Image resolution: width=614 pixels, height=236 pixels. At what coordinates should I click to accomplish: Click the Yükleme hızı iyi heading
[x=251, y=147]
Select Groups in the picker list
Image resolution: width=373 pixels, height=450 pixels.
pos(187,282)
===
▶ _TASK BRIEF_
Turn the records above into a numbered list with one line per item, and leave out any blank lines.

▶ _COMPLETED EXERCISE_
1. Image resolution: width=614 pixels, height=236 pixels. At what coordinates should I click to accomplish: Click the Yükleme hızı iyi heading
2. [x=251, y=147]
3. Select Groups in the picker list
4. Image resolution: width=373 pixels, height=450 pixels.
5. pos(187,282)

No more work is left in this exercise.